Recipes / Main Courses

Based on the Boston Globe, 2005 October 5

Serves 4.

  • 1/2 pound rice noodles
  • 1/2 cup vegetable oil
  • 1 cup firm tofu, cut into 1/4-inch cubes
  • 2 tablespoons tamarind paste
  • 2 cloves garlic, finely chopped
  • 2 small shallots, thinly sliced
  • 2 tablespoons preserved radish, finely chopped
  • 1/2 teaspoon ground dried chili peppers
  • 2 tablespoons palm sugar or dark brown sugar, plus more to taste
  • 1/2 cup water, or more if needed
  • 2 cups fresh bean sprouts, soaked in cold water and drained
  • 1 bunch Chinese leeks or scallions, cut into 1-inch pieces
  • 1/2 cup plus 2 tablespoons peanuts, toasted and chopped
  • Fresh cilantro (for garnish)
  • 4 lime wedges

1. In a bowl, soak noodles in lukewarm water for 8 to 10 minutes or until they are soft. Drain and set aside.

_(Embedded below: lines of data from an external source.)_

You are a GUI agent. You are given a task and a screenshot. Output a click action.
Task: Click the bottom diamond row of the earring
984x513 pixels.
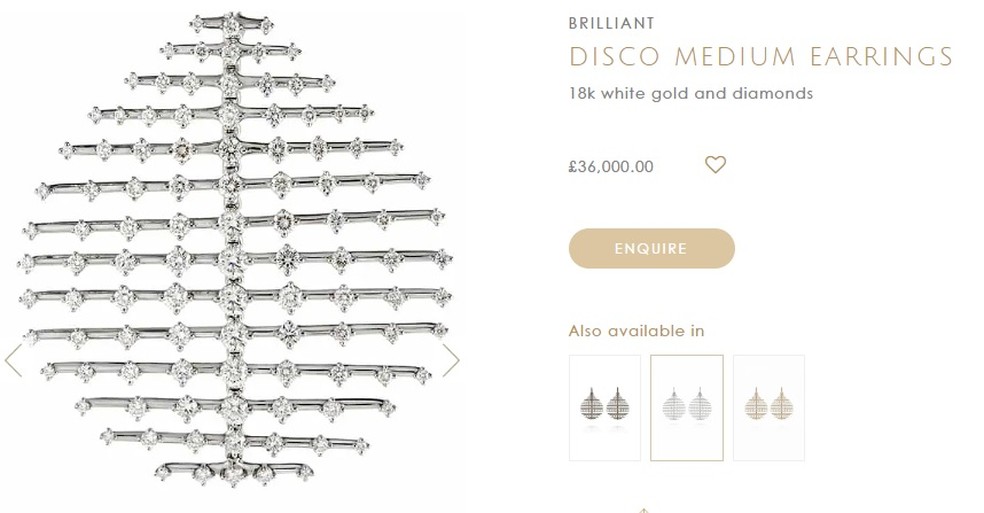coord(233,472)
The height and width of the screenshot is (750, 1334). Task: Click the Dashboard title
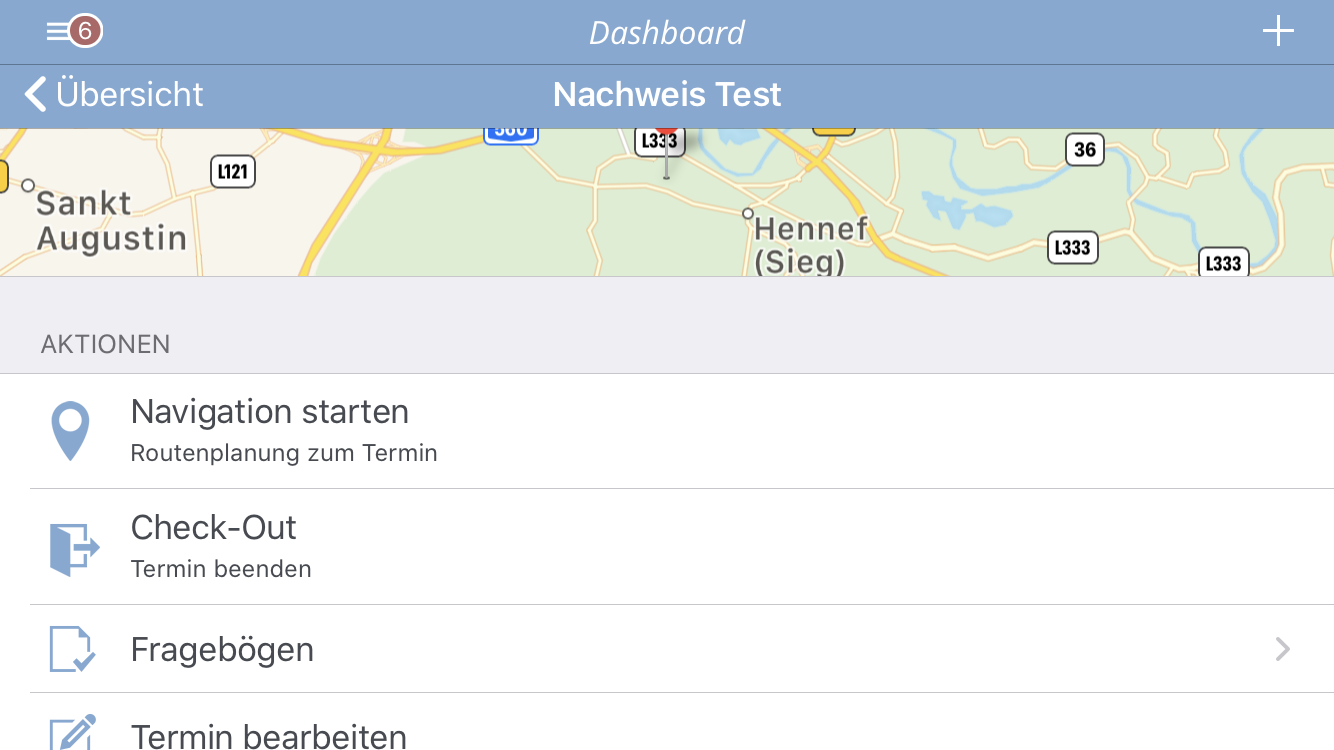point(667,33)
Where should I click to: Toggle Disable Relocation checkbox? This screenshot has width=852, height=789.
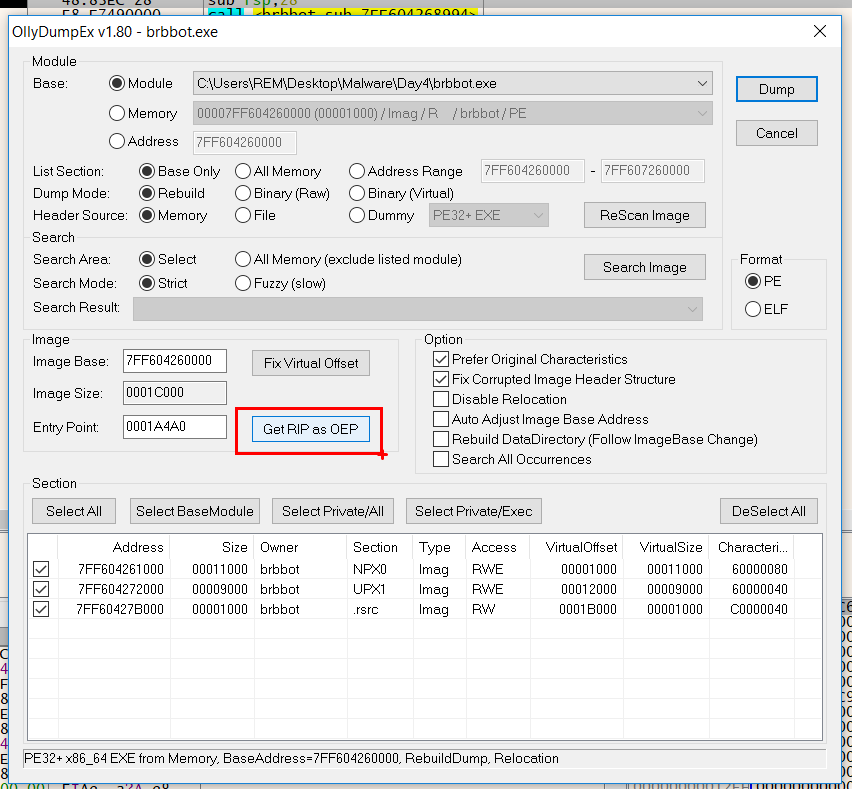click(x=441, y=399)
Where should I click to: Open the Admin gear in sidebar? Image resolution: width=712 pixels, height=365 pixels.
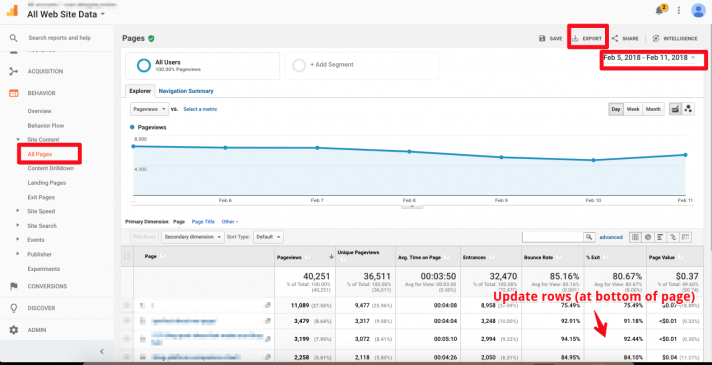click(14, 330)
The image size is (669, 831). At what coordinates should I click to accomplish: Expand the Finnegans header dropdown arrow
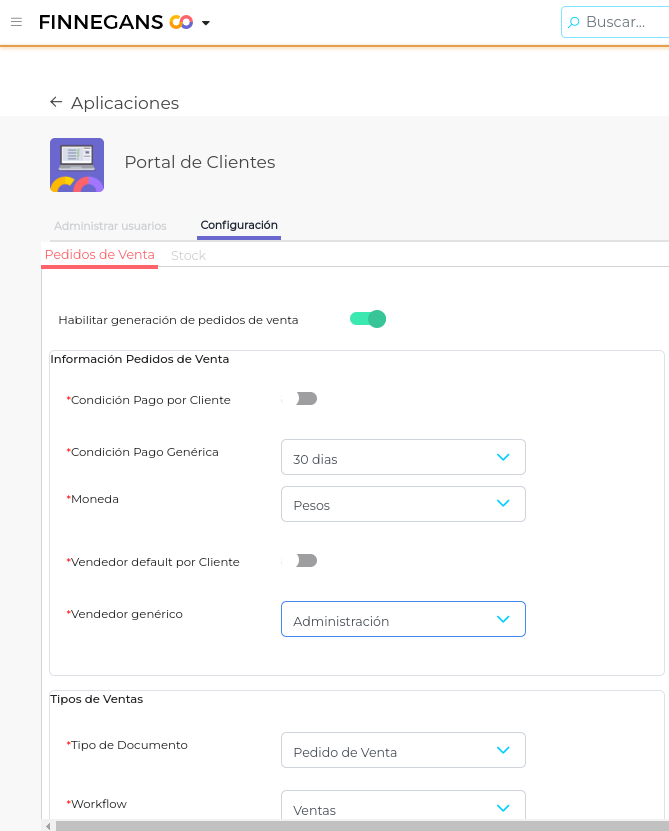click(x=206, y=23)

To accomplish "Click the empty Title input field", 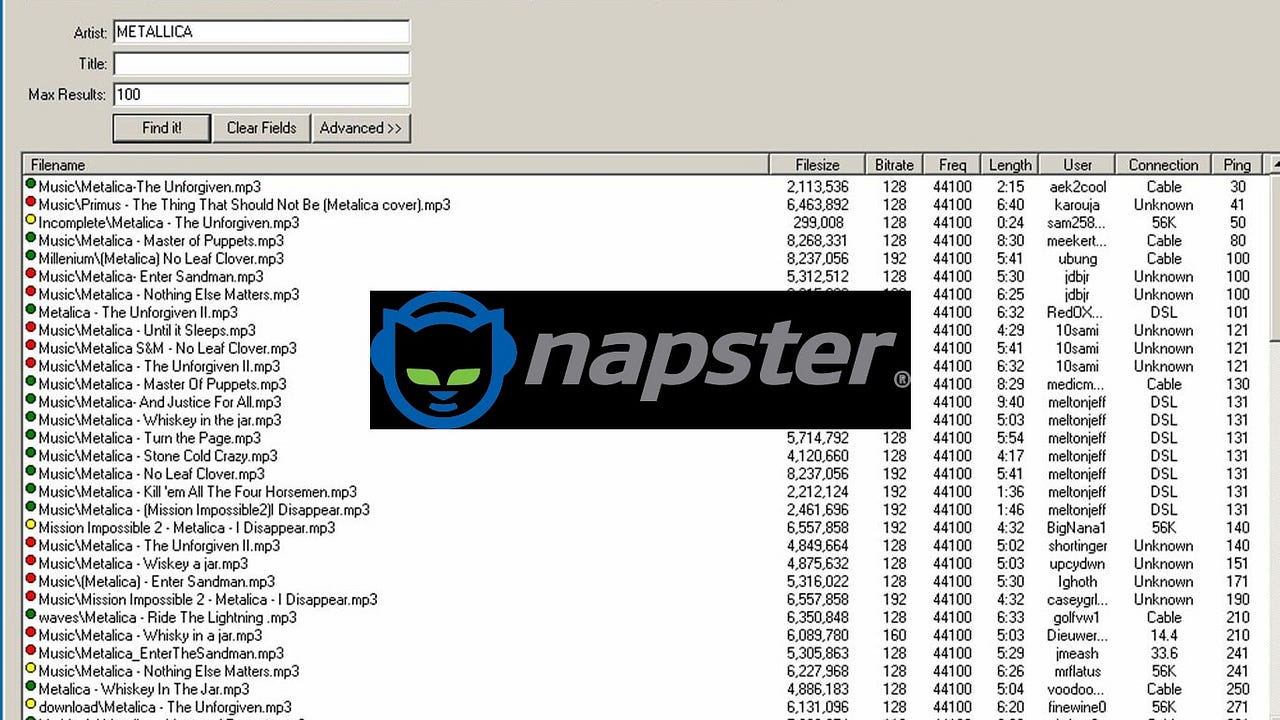I will (260, 63).
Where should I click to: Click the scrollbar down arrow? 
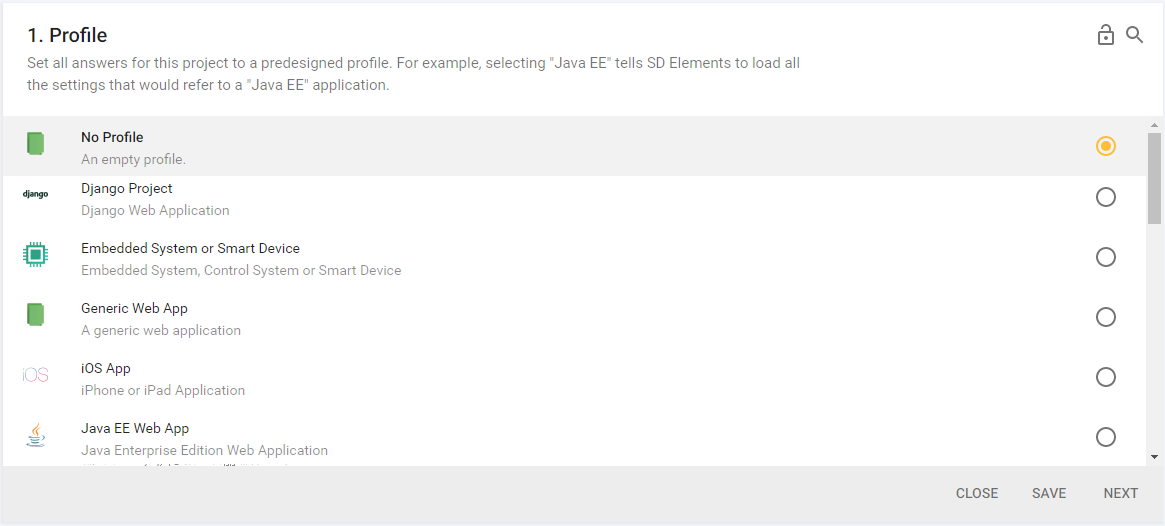click(1155, 456)
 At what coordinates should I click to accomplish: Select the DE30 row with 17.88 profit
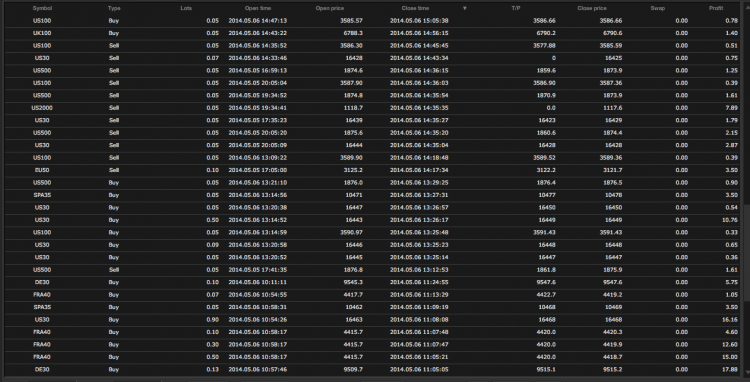pyautogui.click(x=374, y=369)
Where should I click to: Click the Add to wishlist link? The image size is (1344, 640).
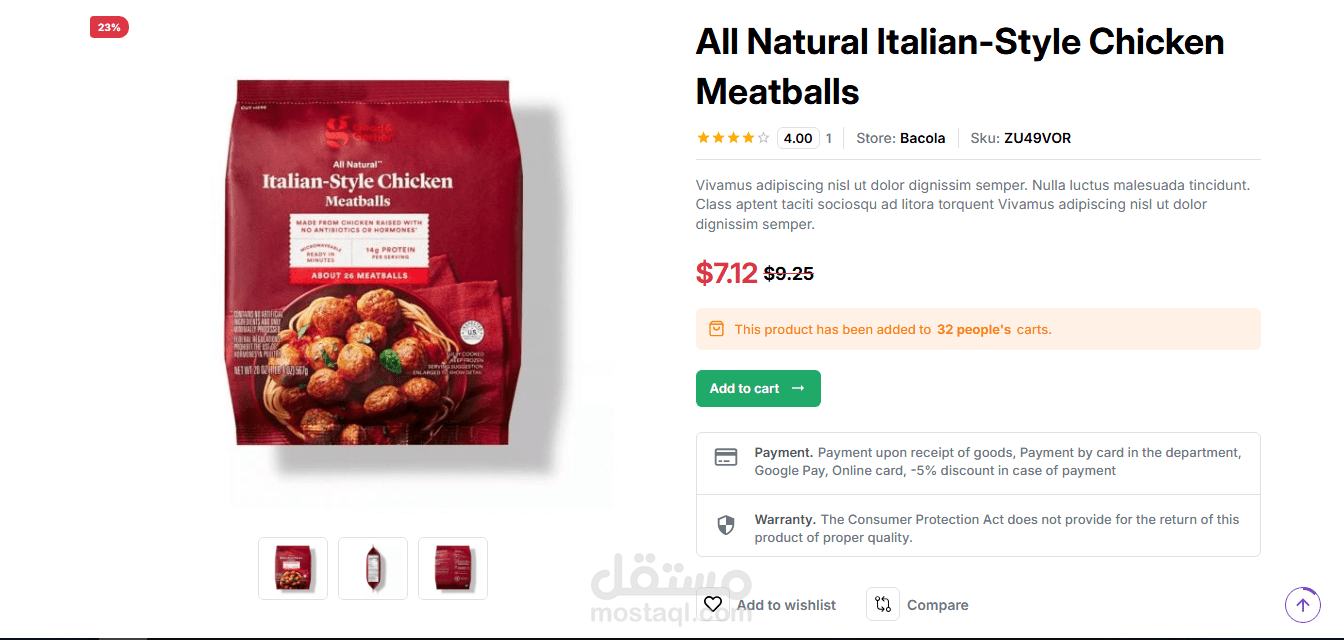point(786,605)

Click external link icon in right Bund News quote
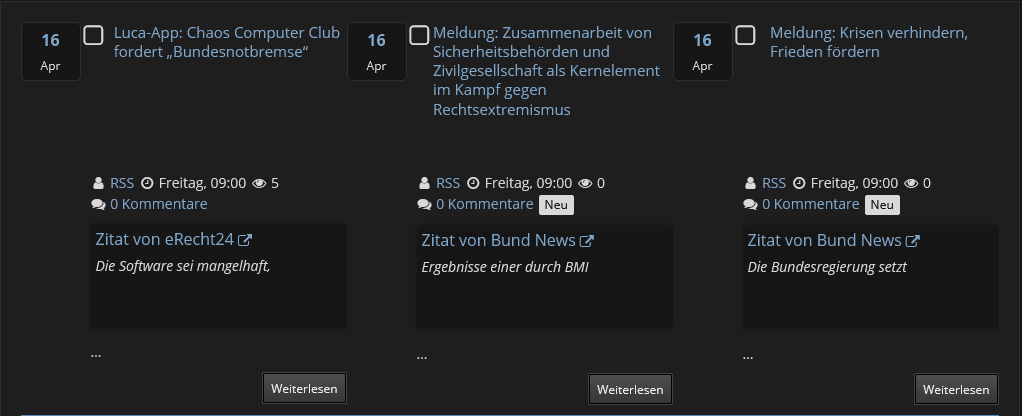point(913,240)
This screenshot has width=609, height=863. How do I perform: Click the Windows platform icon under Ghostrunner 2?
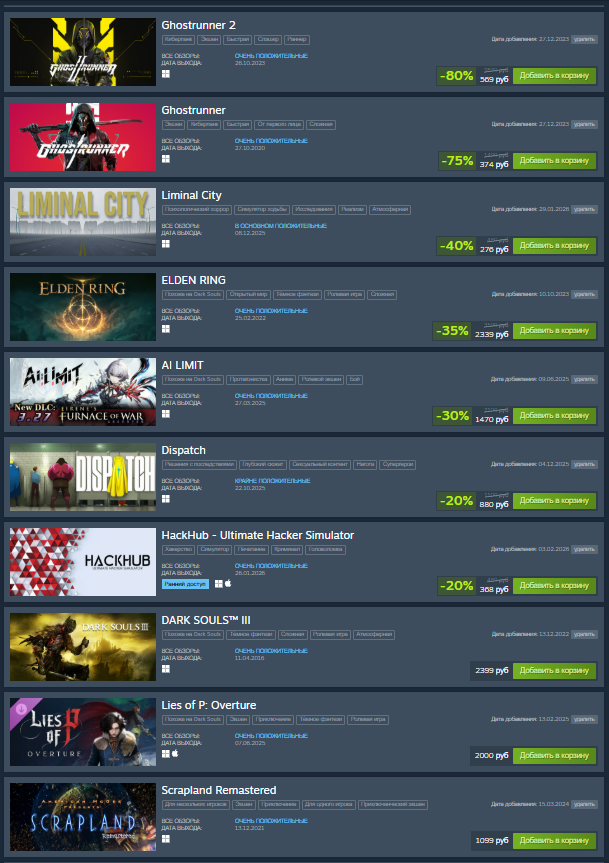point(166,74)
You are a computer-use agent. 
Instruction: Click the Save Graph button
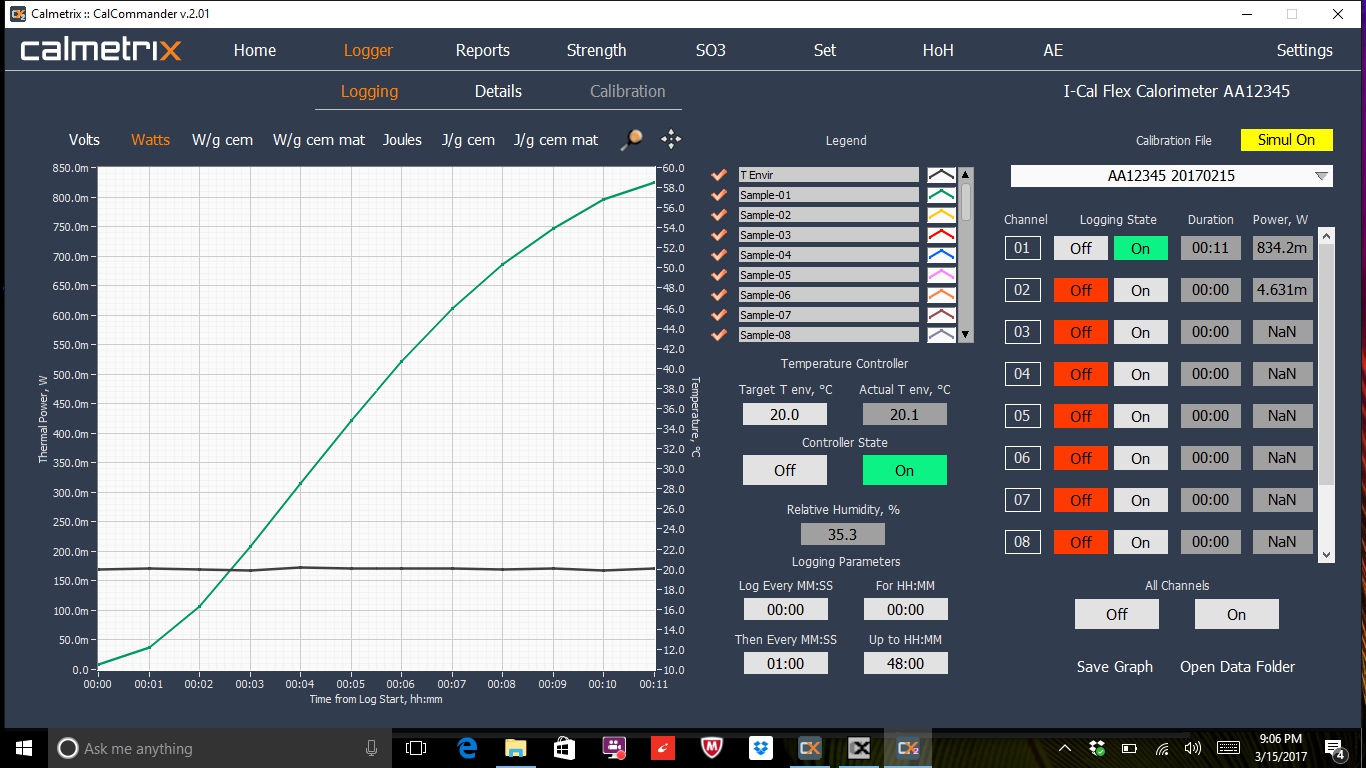pyautogui.click(x=1114, y=667)
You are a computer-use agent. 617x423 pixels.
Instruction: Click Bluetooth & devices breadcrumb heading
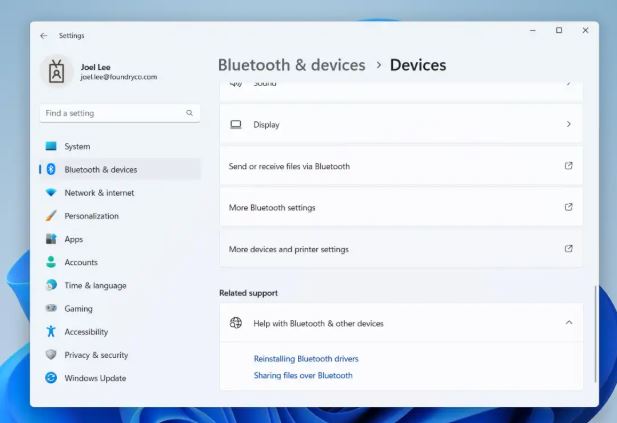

2. In a wok or large skillet over high heat, heat 1/4 cup of the oil. Fry tofu for 2 minutes or until lightly brown. Turn and fry the other sides for 2 minutes. Remove the pan from the heat; drain tofu on paper towels.

3. In a small bowl, combine 1/4 cup hot water and tamarind paste. With a spoon, mash the mixture to make tamarind juice. Discard pulp and seeds; reserve juice.

4. Return the pan to high heat and heat the remaining 1/4 cup of the oil. Add the garlic and shallots and cook, stirring constantly, for 2 minutes or until lightly browned. Add the tofu and toss to combine. Add the preserved radish, chili peppers, sugar, and 5 tablespoons tamarind juice. Stir until the sugar dissolves.

5. Add the noodles and toss gently. Add 1/2 cup water, cover, and cook for 1 to 2 minutes. Toss, taking care not to break the noodles, which should be clear and soft. If they are not cooked or seem dry, add another 1/4 cup water, cover, and cook 1 to 2 minutes more.

6. Add bean sprouts, Chinese leeks or scallions, and 1/2 cup of the peanuts. Quickly toss. Immediately taste and adjust seasoning with sugar, and tamarind juice, if you like, to balance the sweet, sour, and salty tastes.

8. Garnish with remaining peanuts, cilantro, and lime wedges.

Notes: This is a base to work from toward a better Pad Thai recipe. It might need some more tofu added to it, since I removed the eggs and the shrimp from the original recipe. Also, I'm not sure what people use in place of fish sauce usually, if anything.

This page was last modified on 2011 December 20.